The title and tagline for this blog both allude to hunting, and with photography that is what I have always been doing.
Though it has evolved.
The early days of me shooting with any seriousness were around a decade ago, with humble Sony Cyber Shot camera phones.
I had no awareness of focal length, ISO, aperture, or shutter speed, and my only experience of film photography had been seeing my nan snap religiously at any family gathering with her folding Kodak Pocket Instamatics, then taking in the film for processing and getting the negatives and prints back an hour later with a free film to boot.
With my cameraphones, the only kind of creative control I knew of was manipulating the focus.

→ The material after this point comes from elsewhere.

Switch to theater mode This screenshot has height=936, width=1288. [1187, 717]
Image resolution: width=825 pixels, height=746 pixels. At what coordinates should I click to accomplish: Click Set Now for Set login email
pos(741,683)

A squeeze of the shutter button would lock focus before a full push would capture the shot. Everything else was auto.
Ironically, for me those kind of phones (my first I recall was a K800i) were far more tactile and enjoyable to use as cameras with “proper” metal buttons, than the ubiquitous touchscreen phones today. But that’s a thought for another thread.
With my Cyber Shot, I was simply hunting for beautiful scenes in remote places, which often meant me wrapping up on a freezing winter morning at dawn to try to capture sunlight across frosted spider webs and the like.
Obviously because the phone was digital, I had immediate feedback, both on the screen before I captured the shot, and immediately after.
The phone was just a device, a tool for making images, or rather gathering up the most beautiful images I could find scattered in the nooks and crannies of the English countryside.
Some years later, and deeply immersed in 35mm film, I now have far more knowledge and more variables to experiment with. Which means the hunting is also about the kit, not just the compositions.
As I’ve evolved via different cameras (last count of cameras I’ve run at least one film through was 98…), I’ve come to learn what matters to me most.
And the measure of these variables – that scattering of ingredients when spun in a particular combination result in photographically magical experience for me, is very simple.
When I click the shutter button on the last shot of the roll, do I think “That’s a relief, I can move on to a different camera now”? Or instead do I instantly think “I love this combination, load me another film immediately!”
Put another way, as soon as I’ve sipped the last drop of the delicious liquid in the glass in my hand, do I urgently shout “Pour me another!”?
Current set ups that inspire this feeling are my Pentax MG with SMC Pentax 55mm f/1.8 lens, Minolta X-700 with Minolta MC Rokkor-PF 55mm f/1.4 lens, and my Minolta Dynax 7000i with Minolta AF 50mm f/1.7 lens.
All of these I enjoy hugely.
The film inside is a minor consideration, in terms of the enjoyment of using the cameras/lenses. But for the end result – still a factor for me, after all don’t we all want to make beautiful pictures – the current favourite is expired FujiFilm Superia 100.
How do you know when you’ve had a wonderful photographic experience you immediately want to repeat?